> Set task: Copy every item below line for line, with no changes.

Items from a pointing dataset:
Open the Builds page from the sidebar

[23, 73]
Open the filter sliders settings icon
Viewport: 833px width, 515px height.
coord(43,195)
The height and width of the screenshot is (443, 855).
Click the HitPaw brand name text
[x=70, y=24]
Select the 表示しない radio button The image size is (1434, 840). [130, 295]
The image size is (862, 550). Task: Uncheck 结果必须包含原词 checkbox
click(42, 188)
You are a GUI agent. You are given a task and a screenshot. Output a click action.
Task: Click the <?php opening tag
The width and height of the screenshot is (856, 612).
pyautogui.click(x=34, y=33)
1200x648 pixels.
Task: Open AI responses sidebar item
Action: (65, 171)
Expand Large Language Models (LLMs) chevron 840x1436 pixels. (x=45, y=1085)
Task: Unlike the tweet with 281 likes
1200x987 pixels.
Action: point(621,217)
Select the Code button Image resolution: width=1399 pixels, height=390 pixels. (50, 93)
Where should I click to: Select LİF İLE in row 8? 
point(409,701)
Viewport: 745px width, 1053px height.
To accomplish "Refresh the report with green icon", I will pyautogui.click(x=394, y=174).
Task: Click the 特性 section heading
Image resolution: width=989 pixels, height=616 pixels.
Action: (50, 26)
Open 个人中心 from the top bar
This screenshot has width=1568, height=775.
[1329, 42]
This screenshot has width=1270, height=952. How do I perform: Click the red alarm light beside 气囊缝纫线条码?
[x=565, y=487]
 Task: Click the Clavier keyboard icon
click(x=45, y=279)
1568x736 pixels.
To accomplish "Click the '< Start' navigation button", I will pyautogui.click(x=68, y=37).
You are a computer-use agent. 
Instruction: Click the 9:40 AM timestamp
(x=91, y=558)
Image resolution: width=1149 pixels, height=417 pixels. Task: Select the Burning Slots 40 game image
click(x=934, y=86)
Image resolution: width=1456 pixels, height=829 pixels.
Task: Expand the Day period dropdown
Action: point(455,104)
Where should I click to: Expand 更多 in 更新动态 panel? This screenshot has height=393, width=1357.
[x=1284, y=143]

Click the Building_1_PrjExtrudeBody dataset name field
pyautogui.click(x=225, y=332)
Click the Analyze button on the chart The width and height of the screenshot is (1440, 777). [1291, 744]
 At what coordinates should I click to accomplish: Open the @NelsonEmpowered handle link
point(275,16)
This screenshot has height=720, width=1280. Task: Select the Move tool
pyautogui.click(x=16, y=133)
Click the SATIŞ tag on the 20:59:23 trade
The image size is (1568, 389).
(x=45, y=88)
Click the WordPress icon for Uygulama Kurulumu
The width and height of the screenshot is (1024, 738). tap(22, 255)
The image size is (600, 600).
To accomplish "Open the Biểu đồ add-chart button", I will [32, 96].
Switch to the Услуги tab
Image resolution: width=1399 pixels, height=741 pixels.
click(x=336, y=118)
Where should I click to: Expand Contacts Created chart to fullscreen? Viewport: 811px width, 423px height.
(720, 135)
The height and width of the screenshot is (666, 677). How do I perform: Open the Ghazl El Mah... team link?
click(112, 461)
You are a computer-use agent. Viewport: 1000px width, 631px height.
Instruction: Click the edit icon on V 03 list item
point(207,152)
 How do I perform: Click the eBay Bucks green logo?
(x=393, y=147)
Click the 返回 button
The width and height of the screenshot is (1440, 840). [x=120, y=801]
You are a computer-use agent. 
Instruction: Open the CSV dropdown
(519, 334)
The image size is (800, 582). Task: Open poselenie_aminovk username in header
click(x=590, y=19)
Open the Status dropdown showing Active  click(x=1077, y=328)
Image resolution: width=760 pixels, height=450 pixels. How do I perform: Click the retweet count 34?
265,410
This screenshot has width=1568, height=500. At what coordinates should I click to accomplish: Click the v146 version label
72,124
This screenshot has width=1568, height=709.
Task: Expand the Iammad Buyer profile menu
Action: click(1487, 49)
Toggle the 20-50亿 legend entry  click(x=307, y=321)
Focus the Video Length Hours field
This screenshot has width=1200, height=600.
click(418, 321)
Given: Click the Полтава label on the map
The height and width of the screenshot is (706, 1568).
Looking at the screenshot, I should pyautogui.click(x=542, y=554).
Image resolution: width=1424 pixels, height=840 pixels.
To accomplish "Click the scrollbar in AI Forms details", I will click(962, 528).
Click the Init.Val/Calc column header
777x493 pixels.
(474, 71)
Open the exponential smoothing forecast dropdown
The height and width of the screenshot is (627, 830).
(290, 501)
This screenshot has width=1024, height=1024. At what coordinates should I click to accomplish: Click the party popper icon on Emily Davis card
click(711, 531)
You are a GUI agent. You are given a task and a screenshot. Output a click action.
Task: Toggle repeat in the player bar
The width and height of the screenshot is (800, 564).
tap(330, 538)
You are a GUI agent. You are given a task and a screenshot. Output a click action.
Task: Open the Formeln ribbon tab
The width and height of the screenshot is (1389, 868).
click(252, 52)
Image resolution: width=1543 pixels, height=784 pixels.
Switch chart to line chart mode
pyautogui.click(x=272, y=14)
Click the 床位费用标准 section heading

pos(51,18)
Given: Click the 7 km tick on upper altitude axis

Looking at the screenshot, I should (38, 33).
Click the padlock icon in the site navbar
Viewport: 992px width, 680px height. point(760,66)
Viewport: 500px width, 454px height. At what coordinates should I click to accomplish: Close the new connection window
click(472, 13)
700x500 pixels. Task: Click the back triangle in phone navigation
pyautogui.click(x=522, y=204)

> Exercise result:
Open the Builds page from the sidebar

[23, 73]
Open the filter sliders settings icon
Viewport: 833px width, 515px height.
coord(43,195)
The height and width of the screenshot is (443, 855).
Click the HitPaw brand name text
[x=70, y=24]
Select the 表示しない radio button The image size is (1434, 840). [130, 295]
The image size is (862, 550). Task: Uncheck 结果必须包含原词 checkbox
click(42, 188)
You are a GUI agent. You are given a task and a screenshot. Output a click action.
Task: Click the <?php opening tag
The width and height of the screenshot is (856, 612).
pyautogui.click(x=34, y=33)
1200x648 pixels.
Task: Open AI responses sidebar item
Action: (65, 171)
Expand Large Language Models (LLMs) chevron 840x1436 pixels. (x=45, y=1085)
Task: Unlike the tweet with 281 likes
1200x987 pixels.
Action: point(621,217)
Select the Code button Image resolution: width=1399 pixels, height=390 pixels. (50, 93)
Where should I click to: Select LİF İLE in row 8? 
point(409,701)
Viewport: 745px width, 1053px height.
To accomplish "Refresh the report with green icon", I will pyautogui.click(x=394, y=174).
Task: Click the 特性 section heading
Image resolution: width=989 pixels, height=616 pixels.
Action: (50, 26)
Open 个人中心 from the top bar
This screenshot has width=1568, height=775.
[1329, 42]
This screenshot has width=1270, height=952. How do I perform: Click the red alarm light beside 气囊缝纫线条码?
[x=565, y=487]
 Task: Click the Clavier keyboard icon
click(x=45, y=279)
1568x736 pixels.
To accomplish "Click the '< Start' navigation button", I will pyautogui.click(x=68, y=37).
You are a computer-use agent. 
Instruction: Click the 9:40 AM timestamp
(x=91, y=558)
Image resolution: width=1149 pixels, height=417 pixels. Task: Select the Burning Slots 40 game image
click(x=934, y=86)
Image resolution: width=1456 pixels, height=829 pixels.
Task: Expand the Day period dropdown
Action: point(455,104)
Where should I click to: Expand 更多 in 更新动态 panel? This screenshot has height=393, width=1357.
[x=1284, y=143]

Click the Building_1_PrjExtrudeBody dataset name field
pyautogui.click(x=225, y=332)
Click the Analyze button on the chart The width and height of the screenshot is (1440, 777). [1291, 744]
 At what coordinates should I click to accomplish: Open the @NelsonEmpowered handle link
point(275,16)
This screenshot has height=720, width=1280. Task: Select the Move tool
pyautogui.click(x=16, y=133)
Click the SATIŞ tag on the 20:59:23 trade
The image size is (1568, 389).
(x=45, y=88)
Click the WordPress icon for Uygulama Kurulumu
The width and height of the screenshot is (1024, 738). tap(22, 255)
The image size is (600, 600).
To accomplish "Open the Biểu đồ add-chart button", I will [32, 96].
Switch to the Услуги tab
Image resolution: width=1399 pixels, height=741 pixels.
click(x=336, y=118)
Where should I click to: Expand Contacts Created chart to fullscreen? Viewport: 811px width, 423px height.
(720, 135)
The height and width of the screenshot is (666, 677). How do I perform: Open the Ghazl El Mah... team link?
click(112, 461)
You are a computer-use agent. Viewport: 1000px width, 631px height.
Instruction: Click the edit icon on V 03 list item
point(207,152)
 How do I perform: Click the eBay Bucks green logo?
(x=393, y=147)
Click the 返回 button
The width and height of the screenshot is (1440, 840). [x=120, y=801]
You are a computer-use agent. 
Instruction: Open the CSV dropdown
(519, 334)
The image size is (800, 582). Task: Open poselenie_aminovk username in header
click(x=590, y=19)
Open the Status dropdown showing Active  click(x=1077, y=328)
Image resolution: width=760 pixels, height=450 pixels. How do I perform: Click the retweet count 34?
265,410
This screenshot has width=1568, height=500. At what coordinates should I click to accomplish: Click the v146 version label
72,124
This screenshot has width=1568, height=709.
Task: Expand the Iammad Buyer profile menu
Action: click(1487, 49)
Toggle the 20-50亿 legend entry  click(x=307, y=321)
Focus the Video Length Hours field
This screenshot has width=1200, height=600.
click(418, 321)
Given: Click the Полтава label on the map
The height and width of the screenshot is (706, 1568).
Looking at the screenshot, I should pyautogui.click(x=542, y=554).
Image resolution: width=1424 pixels, height=840 pixels.
To accomplish "Click the scrollbar in AI Forms details", I will click(962, 528).
Click the Init.Val/Calc column header
777x493 pixels.
(474, 71)
Open the exponential smoothing forecast dropdown
The height and width of the screenshot is (627, 830).
(290, 501)
This screenshot has width=1024, height=1024. At what coordinates should I click to accomplish: Click the party popper icon on Emily Davis card
click(711, 531)
You are a GUI agent. You are given a task and a screenshot. Output a click action.
Task: Toggle repeat in the player bar
The width and height of the screenshot is (800, 564).
tap(330, 538)
You are a GUI agent. You are given a task and a screenshot. Output a click action.
Task: Open the Formeln ribbon tab
The width and height of the screenshot is (1389, 868).
click(252, 52)
Image resolution: width=1543 pixels, height=784 pixels.
Switch chart to line chart mode
pyautogui.click(x=272, y=14)
Click the 床位费用标准 section heading

pos(51,18)
Given: Click the 7 km tick on upper altitude axis

Looking at the screenshot, I should (38, 33).
Click the padlock icon in the site navbar
Viewport: 992px width, 680px height. point(760,66)
Viewport: 500px width, 454px height. At what coordinates should I click to accomplish: Close the new connection window
click(472, 13)
700x500 pixels. Task: Click the back triangle in phone navigation
pyautogui.click(x=522, y=204)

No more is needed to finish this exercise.